**TASK TO COMPLETE:**
Format the lines from the first one through the line containing "[x=295, y=221]" as a JSON list of strings, one string per line, leaving out blank lines.

-- BEGIN --

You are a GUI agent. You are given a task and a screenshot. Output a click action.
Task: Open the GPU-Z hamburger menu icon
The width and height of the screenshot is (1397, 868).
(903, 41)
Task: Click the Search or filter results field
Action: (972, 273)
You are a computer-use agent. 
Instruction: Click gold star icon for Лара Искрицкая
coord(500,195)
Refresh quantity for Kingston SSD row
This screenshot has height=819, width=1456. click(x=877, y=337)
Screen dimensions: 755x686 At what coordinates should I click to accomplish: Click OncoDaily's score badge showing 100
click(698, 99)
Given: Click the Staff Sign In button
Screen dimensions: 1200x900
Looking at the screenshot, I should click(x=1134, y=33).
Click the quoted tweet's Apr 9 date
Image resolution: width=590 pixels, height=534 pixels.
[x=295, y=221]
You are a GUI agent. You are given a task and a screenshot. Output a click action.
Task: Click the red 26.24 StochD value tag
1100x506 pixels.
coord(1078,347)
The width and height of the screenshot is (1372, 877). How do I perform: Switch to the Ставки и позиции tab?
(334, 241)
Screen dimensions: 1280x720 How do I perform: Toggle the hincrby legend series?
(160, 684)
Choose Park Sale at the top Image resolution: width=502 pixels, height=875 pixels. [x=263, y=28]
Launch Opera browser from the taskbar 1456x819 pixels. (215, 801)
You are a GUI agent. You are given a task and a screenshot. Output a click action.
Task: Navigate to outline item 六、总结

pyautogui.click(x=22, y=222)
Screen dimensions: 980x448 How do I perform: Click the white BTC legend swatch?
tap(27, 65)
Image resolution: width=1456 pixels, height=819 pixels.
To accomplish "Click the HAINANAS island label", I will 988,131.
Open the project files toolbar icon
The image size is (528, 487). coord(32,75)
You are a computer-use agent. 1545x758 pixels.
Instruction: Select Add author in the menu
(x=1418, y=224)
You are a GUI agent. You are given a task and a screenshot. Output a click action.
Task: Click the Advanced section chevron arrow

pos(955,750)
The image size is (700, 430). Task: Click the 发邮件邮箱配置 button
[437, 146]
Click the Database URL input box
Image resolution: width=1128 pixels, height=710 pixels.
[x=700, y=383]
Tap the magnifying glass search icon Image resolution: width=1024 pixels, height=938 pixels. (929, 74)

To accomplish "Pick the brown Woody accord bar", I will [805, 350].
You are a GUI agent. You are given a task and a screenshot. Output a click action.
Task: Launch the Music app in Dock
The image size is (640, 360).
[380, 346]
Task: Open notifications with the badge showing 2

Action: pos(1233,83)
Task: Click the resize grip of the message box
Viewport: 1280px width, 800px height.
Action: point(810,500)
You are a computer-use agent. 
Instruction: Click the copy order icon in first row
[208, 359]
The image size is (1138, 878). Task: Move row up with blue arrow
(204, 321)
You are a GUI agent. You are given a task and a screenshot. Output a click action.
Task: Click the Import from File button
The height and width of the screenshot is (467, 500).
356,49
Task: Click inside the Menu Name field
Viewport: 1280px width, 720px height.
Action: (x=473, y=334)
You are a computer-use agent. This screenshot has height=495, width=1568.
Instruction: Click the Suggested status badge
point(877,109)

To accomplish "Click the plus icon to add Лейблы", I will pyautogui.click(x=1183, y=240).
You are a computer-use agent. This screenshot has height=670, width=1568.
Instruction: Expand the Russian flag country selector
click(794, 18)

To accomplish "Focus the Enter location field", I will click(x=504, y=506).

-- END --

**COMPLETED TASK:**
[
  "You are a GUI agent. You are given a task and a screenshot. Output a click action.",
  "Task: Open the GPU-Z hamburger menu icon",
  "The width and height of the screenshot is (1397, 868).",
  "(903, 41)",
  "Task: Click the Search or filter results field",
  "Action: (972, 273)",
  "You are a computer-use agent. ",
  "Instruction: Click gold star icon for Лара Искрицкая",
  "coord(500,195)",
  "Refresh quantity for Kingston SSD row",
  "This screenshot has height=819, width=1456. click(x=877, y=337)",
  "Screen dimensions: 755x686 At what coordinates should I click to accomplish: Click OncoDaily's score badge showing 100",
  "click(698, 99)",
  "Given: Click the Staff Sign In button",
  "Screen dimensions: 1200x900",
  "Looking at the screenshot, I should click(x=1134, y=33).",
  "Click the quoted tweet's Apr 9 date",
  "Image resolution: width=590 pixels, height=534 pixels.",
  "[x=295, y=221]"
]